All of the aforementioned data have been known for decades, with ultrasound screening,
percutaneous ethanol injection (PEI), surgical resection, liver transplant, or chemoembolization being the mainstay of the clinical practice. Why then the need for a special edition of Seminars in Oncology that is devoted to HCC? As summarized in the first article by this guest editor, the last 5 years have seen a great number of advances in a wide array of investigative areas, some of which did not even exist 10 years ago, including proteomics and genomic analyses of clinical samples in treatment decision-making, availability of targeted, non-cytotoxic (chemotherapy) kinase inhibitor therapies (sorafenib, regorafenib, brivanib, linifanib, erlotinib, bevacizumab, and temsirolimus, to name only a few) against specific steps in the cellular proliferation pathways, a vast array of potential new therapies directed against various aspects of cellular protein turnover and against metabolic pathways, newer internal radiation agents (yttrium 90, holmium 66, rhenium 88) and external radiation imaging techniques (IMRT) and particle types (protons), increasing availability of peripheral blood circulating tumor cells as substrates for genomics analysis, a whole array of potential new tumor markers, several of which are becoming part of clinical practice (L3 (fucosylated) form of alpha fetoprotein [AFP-L3], des-gamma-carboxyprothrombin [DCP], glypican-3) and newer diagnostic imaging modalities (contrast-enhanced ultrasound, flow magnetic resonance imaging).

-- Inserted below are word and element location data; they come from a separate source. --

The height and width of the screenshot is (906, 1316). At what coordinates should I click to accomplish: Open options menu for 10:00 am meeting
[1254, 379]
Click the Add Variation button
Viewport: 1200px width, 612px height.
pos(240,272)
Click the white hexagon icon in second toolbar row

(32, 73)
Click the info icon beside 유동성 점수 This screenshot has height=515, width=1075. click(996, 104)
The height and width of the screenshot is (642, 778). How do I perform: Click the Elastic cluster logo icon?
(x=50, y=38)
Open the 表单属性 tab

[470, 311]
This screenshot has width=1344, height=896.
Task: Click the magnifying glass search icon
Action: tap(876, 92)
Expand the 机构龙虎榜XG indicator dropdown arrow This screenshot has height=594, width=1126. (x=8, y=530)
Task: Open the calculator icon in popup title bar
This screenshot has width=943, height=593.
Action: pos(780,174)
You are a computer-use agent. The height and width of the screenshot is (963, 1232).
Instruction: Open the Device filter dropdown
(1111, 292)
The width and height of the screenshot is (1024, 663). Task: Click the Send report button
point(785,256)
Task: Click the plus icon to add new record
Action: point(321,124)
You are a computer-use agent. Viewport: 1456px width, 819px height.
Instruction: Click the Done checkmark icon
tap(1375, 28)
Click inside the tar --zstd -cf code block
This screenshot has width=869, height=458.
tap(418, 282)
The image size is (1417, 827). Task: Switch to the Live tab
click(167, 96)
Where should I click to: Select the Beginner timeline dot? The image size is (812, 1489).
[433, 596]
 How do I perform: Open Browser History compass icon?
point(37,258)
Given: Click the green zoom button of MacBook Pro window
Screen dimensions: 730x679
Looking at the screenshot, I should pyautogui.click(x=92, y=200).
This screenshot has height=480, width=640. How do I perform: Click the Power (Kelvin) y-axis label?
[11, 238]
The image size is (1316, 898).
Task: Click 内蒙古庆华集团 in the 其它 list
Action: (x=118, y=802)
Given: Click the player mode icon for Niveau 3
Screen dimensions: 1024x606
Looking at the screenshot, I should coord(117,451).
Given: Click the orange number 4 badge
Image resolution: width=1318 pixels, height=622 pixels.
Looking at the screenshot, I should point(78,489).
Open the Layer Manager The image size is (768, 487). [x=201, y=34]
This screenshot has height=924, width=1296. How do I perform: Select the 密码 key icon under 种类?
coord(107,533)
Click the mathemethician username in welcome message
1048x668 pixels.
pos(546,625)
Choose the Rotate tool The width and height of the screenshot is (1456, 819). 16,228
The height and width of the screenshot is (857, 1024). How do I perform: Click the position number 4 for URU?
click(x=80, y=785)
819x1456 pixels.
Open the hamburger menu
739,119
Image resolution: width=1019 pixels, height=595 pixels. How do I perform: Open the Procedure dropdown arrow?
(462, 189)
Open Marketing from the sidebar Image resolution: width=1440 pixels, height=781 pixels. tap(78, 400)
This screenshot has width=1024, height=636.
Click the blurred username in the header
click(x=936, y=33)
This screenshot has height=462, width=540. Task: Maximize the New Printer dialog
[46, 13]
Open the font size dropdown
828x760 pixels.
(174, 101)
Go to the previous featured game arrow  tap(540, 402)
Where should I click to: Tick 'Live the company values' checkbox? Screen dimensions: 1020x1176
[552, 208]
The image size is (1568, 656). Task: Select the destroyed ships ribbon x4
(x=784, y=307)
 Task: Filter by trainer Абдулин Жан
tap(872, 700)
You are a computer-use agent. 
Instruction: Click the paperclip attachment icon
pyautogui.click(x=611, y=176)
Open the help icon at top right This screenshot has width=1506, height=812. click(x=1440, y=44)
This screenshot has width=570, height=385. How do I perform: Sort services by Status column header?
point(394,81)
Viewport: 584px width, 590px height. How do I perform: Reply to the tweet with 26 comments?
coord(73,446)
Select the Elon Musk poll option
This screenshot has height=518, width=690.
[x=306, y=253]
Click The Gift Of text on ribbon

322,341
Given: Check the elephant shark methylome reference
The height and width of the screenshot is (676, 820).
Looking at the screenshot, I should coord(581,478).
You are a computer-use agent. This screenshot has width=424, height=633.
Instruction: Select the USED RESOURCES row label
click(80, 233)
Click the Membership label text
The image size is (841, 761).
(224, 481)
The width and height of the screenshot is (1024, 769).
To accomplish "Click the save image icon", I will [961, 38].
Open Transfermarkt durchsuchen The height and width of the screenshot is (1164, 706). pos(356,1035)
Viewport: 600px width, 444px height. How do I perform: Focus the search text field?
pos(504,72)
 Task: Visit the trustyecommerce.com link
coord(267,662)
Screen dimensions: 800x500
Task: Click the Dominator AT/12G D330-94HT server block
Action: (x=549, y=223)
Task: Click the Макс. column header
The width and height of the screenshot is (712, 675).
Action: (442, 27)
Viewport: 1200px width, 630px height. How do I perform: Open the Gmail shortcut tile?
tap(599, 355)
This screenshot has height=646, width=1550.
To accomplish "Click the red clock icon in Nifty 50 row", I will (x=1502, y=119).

The introduction of sorafenib into routine clinical practice has obliged us to re-evaluate some previously held views, due to some of the associated clinical trial findings. In particular, there are two. First, that survival was enhanced in treated patients compared to control patients, without meaningful tumor shrinkage. Thus decades of oncology thinking that tumor shrinkage was a key to a treatment's usefulness (and our discussions with our patients) needs to be re-appraised. Second, this agent, and many in its class, has the tumor vasculature as a prime target. Given that tumor size can remain unchanged and can be associated with enhanced survival, tumor stability (measured in part as time to tumor progression) becomes increasingly useful as a goal in its own right. We have spent decades in the clinic measuring tumor size and using this as a hallmark for the effectiveness of our therapy.

We now need to develop for clinical use semiquantitative techniques for measuring tumor blood flow and vascularity, and this is in process. Three other new general ideas have recently found support in recent experimental work. They are that patient subsets with likely different prognoses can be identified by molecular probing of tumor biopsy samples and that gene expression patterns of the underlying non-tumor liver may be important in predicting, and likely influencing, HCC growth. A consequence of these two ideas is the importance for clinical decision-making of tumor (and perhaps non-tumor) biopsy. We have entered a very exciting era in HCC clinical and basic research, with profound changes resulting in HCC clinical practice. This series of articles gives us a glimpse of the cornucopia that is unfolding in both diagnostics and therapy. The field of HCC studies promises to be different again in another 5 years, based upon what is unfolding now, especially as a consensus emerges as to which gene signature patterns are reliable and useful, together with the results of the many clinical trials that are just beginning or are being planned, using combinations of therapies that target differing pathways, or combinations of these agents with either chemotherapy or regional radiotherapy.